細部にはこだわらない

何をやらせても、細部にまでとことんこだわり、凝りに凝った上で、完璧な仕事をする人がいます。

例えば、資料の作成ひとつとっても、フォント・文字の配置や大きさ・色使いなどにまでとことん気を遣い、誤字や脱字も当然皆無で、体裁としては完璧に仕上げてくるような人です。

パワーポイントでは素敵なエフェクト(アニメーション)をふんだんに使用し、エクセルでは詳細な美しいグラフを何パターンも作成してくるような人です。

それはそれで大変素晴らしいことです。

決してそれは否定しないのですが、もしそれによって、求められている水準以上のオーバーワークとなってしまったり、肝心な部分が伴っていなかったりすれば、それは見事に本質を見失っていると言わざるを得ません。

求められている水準以上のオーバーワークとは、例えば、社内の限られたチーム内で利用するだけなのに、役員あるいは社外の大事な取引先に対するプレゼンテーションで使用するような大層な資料を、何時間も何日もかけて準備するような場合のことです。

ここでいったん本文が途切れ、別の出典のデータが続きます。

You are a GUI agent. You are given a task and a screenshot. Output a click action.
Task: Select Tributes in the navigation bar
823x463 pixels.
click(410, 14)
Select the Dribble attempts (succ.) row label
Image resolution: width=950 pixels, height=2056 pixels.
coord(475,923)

肝心な部分が伴っていないというのは、要するに、一番大事であるその内容が、体裁に反して優れたものになっていないということです。

こうなってしまうと、「あの人に頼むと出来はいいんだけど時間がかかりすぎる」とか、「あの人の仕事は一見素晴らしいんだけど、実は中身が伴っていない」などといった評価になり、実際に仕事で頼られることが少なくなってきます。

周りの人からすれば「どうでもいい」ことにやたらとこだわって、そこに時間や労力といったリソースを惜しげもなく費やす「痛い人」になってしまうという訳です。

本末転倒に陥るな

さて、起業家についても、同じようなケースが見られることが多々あるのです。

それは例えば、事業計画書ひとつにしても、体裁など本質ではない部分にとことんこだわり、実際の中身がてんで伝わってこないようなケースです。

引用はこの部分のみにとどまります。